Friday, December 28, 2007

BROWN, JOHN

BROWN, JOHN A controversial white abolitionist, John Brown was born on May 9, 1800 in Connecticut. For the greater part of his life, Brown was a drifter, living in at least five different states, working as a cattle drover, tanner, wool merchant and farmer. In the meantime, he had married twice and had fathered a total of twenty children.

His fierce hatred of the institution of Afro-American slavery did not actively surface until he moved to Kansas in 1855. In the midst of a bitter controversy over whether Kansas should enter the Union as a free or slave state, Brown and severalcompanions took the law into their own hands by raiding a proslavery settlement on Potawatomi Creek, dragging five unsuspecting settlers from their cabins and brutally murdering them. Known as the "Potawatomi Massacre," this incident not only brought Brown a degree of national "recognition," but also reenforced his own belief that his crusade against the evils of slavery was divinely inspired.

He next proposed that a black republic be established in the mountains of Maryland and Virginia where escaped slaves could gather and more effectively defend themselves against white racism and slave hunters. Toward this end, in October 1859, Brown and a group of his followers, both black and white, staged an attack upon the federal arsenal at Harpers Ferry, Virginia, hoping to secure enough arms and ammunition to properly outfit his proposed "republic." As it turned out, how­ever, Brown's raid was a complete fiasco. After a two day siege during which ten of his men were killed by federal troops, Brown himself was captured.

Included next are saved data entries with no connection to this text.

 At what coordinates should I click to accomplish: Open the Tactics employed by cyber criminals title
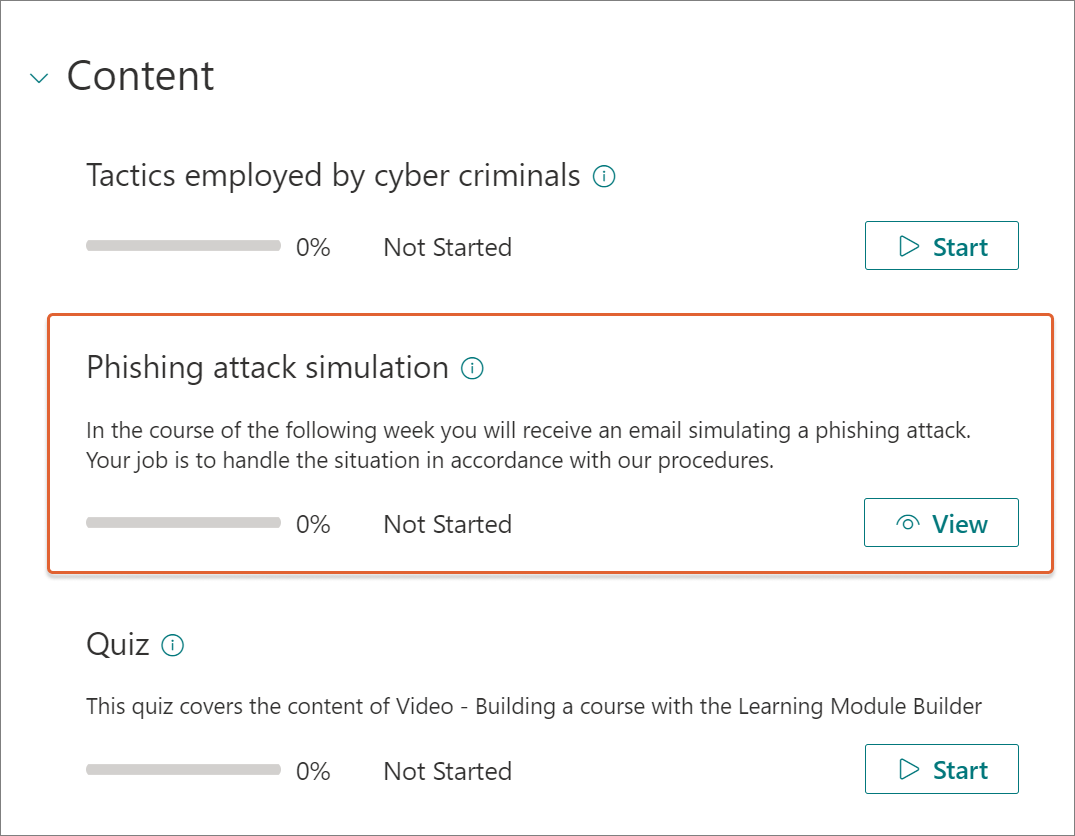(333, 176)
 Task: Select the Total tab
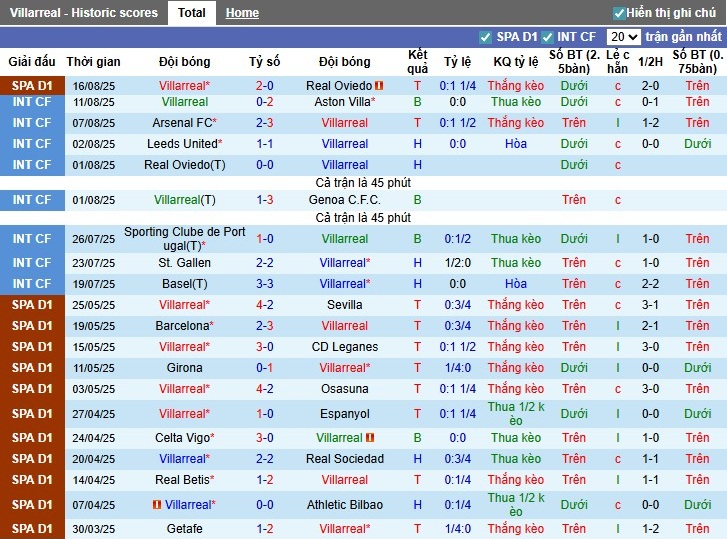click(x=191, y=13)
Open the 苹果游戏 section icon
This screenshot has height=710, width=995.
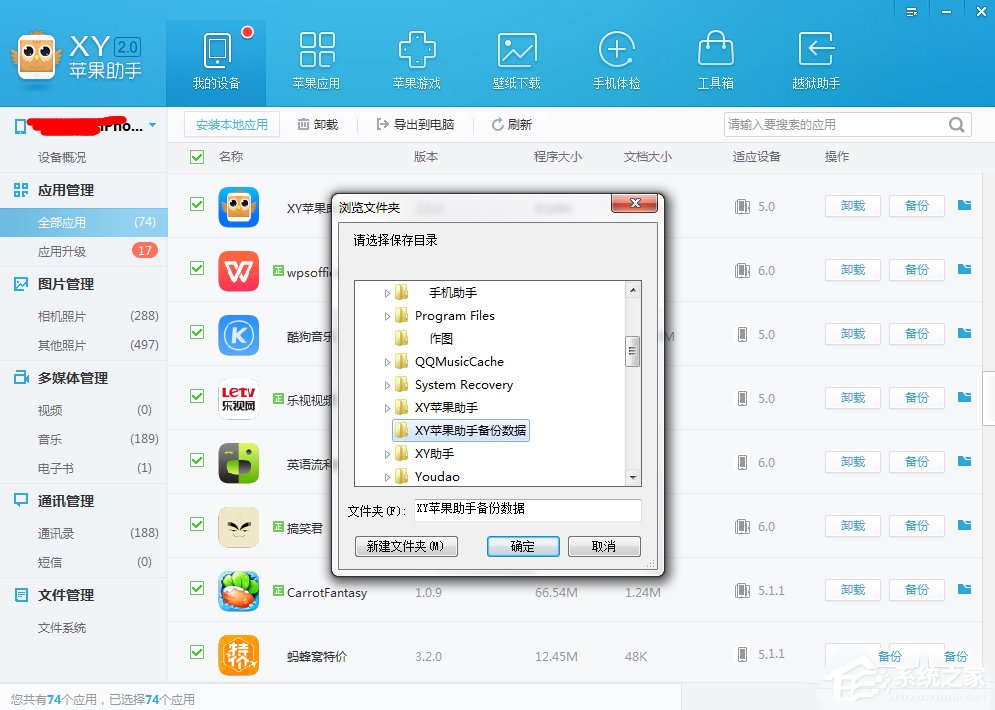[417, 57]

Charged with treason, conspiracy and murder, Brown was con­victed and executed on December 2, 1859. The manner in which he conducted himself during his trial and immediately preceding his execution, however, assured that sectional hostility between the northern and southern states would continue unabated. Brown refused to enter a plea of insanity. He insisted to the end that he was an agent of God sent to free the slaves. "If it is deemed necessary that I should forfeit my life for the furtherance of the ends of justice, and mingle my blood with the blood of millions in this slave country whose rights are disregarded," he said during his trial, "I say, let it be done." It was done, but in the process John Brown was transformed into a martyr to the cause of freedom by northern sympathizers and, concurrently, viewed as a "typical abolitionist" by southern proslavery interests.